Task directions: Please write out every record below exactly as it stands.

———

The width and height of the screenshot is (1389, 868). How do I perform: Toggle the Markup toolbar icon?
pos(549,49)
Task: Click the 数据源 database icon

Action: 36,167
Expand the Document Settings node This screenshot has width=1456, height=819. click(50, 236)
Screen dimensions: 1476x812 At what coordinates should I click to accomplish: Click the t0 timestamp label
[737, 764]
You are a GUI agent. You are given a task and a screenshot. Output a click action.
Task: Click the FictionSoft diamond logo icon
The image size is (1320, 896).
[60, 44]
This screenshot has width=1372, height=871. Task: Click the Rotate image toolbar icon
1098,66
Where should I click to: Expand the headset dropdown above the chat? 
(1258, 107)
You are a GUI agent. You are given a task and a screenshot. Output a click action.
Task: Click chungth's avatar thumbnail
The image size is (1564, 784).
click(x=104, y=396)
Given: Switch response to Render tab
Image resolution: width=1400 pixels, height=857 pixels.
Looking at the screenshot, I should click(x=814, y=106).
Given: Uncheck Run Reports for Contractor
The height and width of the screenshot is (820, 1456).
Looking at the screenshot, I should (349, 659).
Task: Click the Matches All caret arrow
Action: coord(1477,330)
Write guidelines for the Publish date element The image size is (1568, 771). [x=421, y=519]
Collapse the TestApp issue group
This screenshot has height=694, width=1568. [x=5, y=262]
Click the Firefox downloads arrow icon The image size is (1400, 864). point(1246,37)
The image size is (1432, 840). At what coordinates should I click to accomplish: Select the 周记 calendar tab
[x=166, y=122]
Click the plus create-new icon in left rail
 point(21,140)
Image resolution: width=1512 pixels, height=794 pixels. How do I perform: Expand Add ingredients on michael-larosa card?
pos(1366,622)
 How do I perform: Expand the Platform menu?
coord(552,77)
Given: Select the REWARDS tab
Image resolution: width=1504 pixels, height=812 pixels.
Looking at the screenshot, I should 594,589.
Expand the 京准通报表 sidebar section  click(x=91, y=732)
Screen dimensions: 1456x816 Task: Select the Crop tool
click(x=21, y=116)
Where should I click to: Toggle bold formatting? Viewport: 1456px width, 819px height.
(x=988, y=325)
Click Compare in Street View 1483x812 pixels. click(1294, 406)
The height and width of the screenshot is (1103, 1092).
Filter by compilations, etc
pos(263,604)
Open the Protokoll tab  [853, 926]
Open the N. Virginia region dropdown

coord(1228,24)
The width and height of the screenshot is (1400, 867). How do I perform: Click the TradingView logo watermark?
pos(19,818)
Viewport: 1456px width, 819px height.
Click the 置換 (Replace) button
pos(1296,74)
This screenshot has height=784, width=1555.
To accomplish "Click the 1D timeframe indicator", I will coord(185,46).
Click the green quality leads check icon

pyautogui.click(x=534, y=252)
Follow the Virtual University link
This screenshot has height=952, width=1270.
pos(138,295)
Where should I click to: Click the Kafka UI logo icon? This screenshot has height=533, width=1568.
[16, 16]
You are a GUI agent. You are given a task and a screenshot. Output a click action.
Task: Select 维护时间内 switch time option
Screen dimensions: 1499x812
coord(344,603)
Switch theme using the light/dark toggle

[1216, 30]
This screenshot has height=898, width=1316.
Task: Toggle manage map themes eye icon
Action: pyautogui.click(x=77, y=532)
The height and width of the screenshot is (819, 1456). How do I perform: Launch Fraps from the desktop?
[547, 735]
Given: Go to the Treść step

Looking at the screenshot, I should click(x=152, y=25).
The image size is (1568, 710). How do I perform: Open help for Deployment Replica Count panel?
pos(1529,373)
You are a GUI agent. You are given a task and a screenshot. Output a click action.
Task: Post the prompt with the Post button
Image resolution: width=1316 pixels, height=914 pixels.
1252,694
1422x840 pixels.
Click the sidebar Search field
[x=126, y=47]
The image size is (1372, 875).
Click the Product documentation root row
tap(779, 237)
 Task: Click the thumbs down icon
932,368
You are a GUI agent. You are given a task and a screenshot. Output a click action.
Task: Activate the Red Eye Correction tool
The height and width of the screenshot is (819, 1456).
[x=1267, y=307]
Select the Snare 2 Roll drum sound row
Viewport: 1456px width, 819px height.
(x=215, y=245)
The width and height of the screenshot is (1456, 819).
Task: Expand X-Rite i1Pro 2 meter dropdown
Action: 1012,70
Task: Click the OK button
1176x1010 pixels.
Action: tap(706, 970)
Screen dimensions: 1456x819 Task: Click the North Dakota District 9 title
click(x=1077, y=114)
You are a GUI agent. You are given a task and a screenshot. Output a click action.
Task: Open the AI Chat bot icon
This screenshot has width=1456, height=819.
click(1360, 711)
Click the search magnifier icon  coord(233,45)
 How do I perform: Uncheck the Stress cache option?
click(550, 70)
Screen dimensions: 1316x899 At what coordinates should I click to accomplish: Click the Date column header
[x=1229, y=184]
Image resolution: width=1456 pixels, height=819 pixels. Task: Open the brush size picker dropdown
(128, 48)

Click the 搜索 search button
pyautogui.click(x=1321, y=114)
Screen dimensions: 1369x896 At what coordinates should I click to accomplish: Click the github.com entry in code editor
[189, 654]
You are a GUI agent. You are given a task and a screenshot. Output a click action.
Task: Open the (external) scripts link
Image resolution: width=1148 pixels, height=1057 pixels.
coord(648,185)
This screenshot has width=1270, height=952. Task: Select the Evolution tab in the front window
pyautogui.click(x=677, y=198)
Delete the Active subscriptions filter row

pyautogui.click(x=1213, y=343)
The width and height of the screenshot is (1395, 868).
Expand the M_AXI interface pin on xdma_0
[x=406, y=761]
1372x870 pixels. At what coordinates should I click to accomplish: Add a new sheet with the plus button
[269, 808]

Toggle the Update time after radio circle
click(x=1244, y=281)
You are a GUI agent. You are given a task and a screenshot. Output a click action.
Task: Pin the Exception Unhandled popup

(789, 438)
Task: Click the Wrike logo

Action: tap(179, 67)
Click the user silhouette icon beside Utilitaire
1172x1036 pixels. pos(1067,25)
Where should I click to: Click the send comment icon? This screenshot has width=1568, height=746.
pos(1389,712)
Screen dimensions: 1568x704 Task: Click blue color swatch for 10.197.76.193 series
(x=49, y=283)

———

Solution to this task:
The width and height of the screenshot is (1389, 868). How do I perform: Toggle the Markup toolbar icon?
pos(549,49)
Task: Click the 数据源 database icon

Action: 36,167
Expand the Document Settings node This screenshot has width=1456, height=819. click(50, 236)
Screen dimensions: 1476x812 At what coordinates should I click to accomplish: Click the t0 timestamp label
[737, 764]
You are a GUI agent. You are given a task and a screenshot. Output a click action.
Task: Click the FictionSoft diamond logo icon
The image size is (1320, 896).
[60, 44]
This screenshot has width=1372, height=871. Task: Click the Rotate image toolbar icon
1098,66
Where should I click to: Expand the headset dropdown above the chat? 
(1258, 107)
You are a GUI agent. You are given a task and a screenshot. Output a click action.
Task: Click chungth's avatar thumbnail
The image size is (1564, 784).
click(x=104, y=396)
Given: Switch response to Render tab
Image resolution: width=1400 pixels, height=857 pixels.
Looking at the screenshot, I should click(x=814, y=106).
Given: Uncheck Run Reports for Contractor
The height and width of the screenshot is (820, 1456).
Looking at the screenshot, I should (349, 659).
Task: Click the Matches All caret arrow
Action: coord(1477,330)
Write guidelines for the Publish date element The image size is (1568, 771). [x=421, y=519]
Collapse the TestApp issue group
This screenshot has height=694, width=1568. [x=5, y=262]
Click the Firefox downloads arrow icon The image size is (1400, 864). point(1246,37)
The image size is (1432, 840). At what coordinates should I click to accomplish: Select the 周记 calendar tab
[x=166, y=122]
Click the plus create-new icon in left rail
 point(21,140)
Image resolution: width=1512 pixels, height=794 pixels. How do I perform: Expand Add ingredients on michael-larosa card?
pos(1366,622)
 How do I perform: Expand the Platform menu?
coord(552,77)
Given: Select the REWARDS tab
Image resolution: width=1504 pixels, height=812 pixels.
Looking at the screenshot, I should 594,589.
Expand the 京准通报表 sidebar section  click(x=91, y=732)
Screen dimensions: 1456x816 Task: Select the Crop tool
click(x=21, y=116)
Where should I click to: Toggle bold formatting? Viewport: 1456px width, 819px height.
(x=988, y=325)
Click Compare in Street View 1483x812 pixels. click(1294, 406)
The height and width of the screenshot is (1103, 1092).
Filter by compilations, etc
pos(263,604)
Open the Protokoll tab  [853, 926]
Open the N. Virginia region dropdown

coord(1228,24)
The width and height of the screenshot is (1400, 867). How do I perform: Click the TradingView logo watermark?
pos(19,818)
Viewport: 1456px width, 819px height.
Click the 置換 (Replace) button
pos(1296,74)
This screenshot has height=784, width=1555.
To accomplish "Click the 1D timeframe indicator", I will coord(185,46).
Click the green quality leads check icon

pyautogui.click(x=534, y=252)
Follow the Virtual University link
This screenshot has height=952, width=1270.
pos(138,295)
Where should I click to: Click the Kafka UI logo icon? This screenshot has height=533, width=1568.
[16, 16]
You are a GUI agent. You are given a task and a screenshot. Output a click action.
Task: Select 维护时间内 switch time option
Screen dimensions: 1499x812
coord(344,603)
Switch theme using the light/dark toggle

[1216, 30]
This screenshot has height=898, width=1316.
Task: Toggle manage map themes eye icon
Action: pyautogui.click(x=77, y=532)
The height and width of the screenshot is (819, 1456). How do I perform: Launch Fraps from the desktop?
[547, 735]
Given: Go to the Treść step

Looking at the screenshot, I should click(x=152, y=25).
The image size is (1568, 710). How do I perform: Open help for Deployment Replica Count panel?
pos(1529,373)
You are a GUI agent. You are given a task and a screenshot. Output a click action.
Task: Post the prompt with the Post button
Image resolution: width=1316 pixels, height=914 pixels.
1252,694
1422x840 pixels.
Click the sidebar Search field
[x=126, y=47]
The image size is (1372, 875).
Click the Product documentation root row
tap(779, 237)
 Task: Click the thumbs down icon
932,368
You are a GUI agent. You are given a task and a screenshot. Output a click action.
Task: Activate the Red Eye Correction tool
The height and width of the screenshot is (819, 1456).
[x=1267, y=307]
Select the Snare 2 Roll drum sound row
Viewport: 1456px width, 819px height.
(x=215, y=245)
The width and height of the screenshot is (1456, 819).
Task: Expand X-Rite i1Pro 2 meter dropdown
Action: 1012,70
Task: Click the OK button
1176x1010 pixels.
Action: tap(706, 970)
Screen dimensions: 1456x819 Task: Click the North Dakota District 9 title
click(x=1077, y=114)
You are a GUI agent. You are given a task and a screenshot. Output a click action.
Task: Open the AI Chat bot icon
This screenshot has width=1456, height=819.
click(1360, 711)
Click the search magnifier icon  coord(233,45)
 How do I perform: Uncheck the Stress cache option?
click(550, 70)
Screen dimensions: 1316x899 At what coordinates should I click to accomplish: Click the Date column header
[x=1229, y=184]
Image resolution: width=1456 pixels, height=819 pixels. Task: Open the brush size picker dropdown
(128, 48)

Click the 搜索 search button
pyautogui.click(x=1321, y=114)
Screen dimensions: 1369x896 At what coordinates should I click to accomplish: Click the github.com entry in code editor
[189, 654]
You are a GUI agent. You are given a task and a screenshot. Output a click action.
Task: Open the (external) scripts link
Image resolution: width=1148 pixels, height=1057 pixels.
coord(648,185)
This screenshot has width=1270, height=952. Task: Select the Evolution tab in the front window
pyautogui.click(x=677, y=198)
Delete the Active subscriptions filter row

pyautogui.click(x=1213, y=343)
The width and height of the screenshot is (1395, 868).
Expand the M_AXI interface pin on xdma_0
[x=406, y=761]
1372x870 pixels. At what coordinates should I click to accomplish: Add a new sheet with the plus button
[269, 808]

Toggle the Update time after radio circle
click(x=1244, y=281)
You are a GUI agent. You are given a task and a screenshot. Output a click action.
Task: Pin the Exception Unhandled popup

(789, 438)
Task: Click the Wrike logo

Action: tap(179, 67)
Click the user silhouette icon beside Utilitaire
1172x1036 pixels. pos(1067,25)
Where should I click to: Click the send comment icon? This screenshot has width=1568, height=746.
pos(1389,712)
Screen dimensions: 1568x704 Task: Click blue color swatch for 10.197.76.193 series
(x=49, y=283)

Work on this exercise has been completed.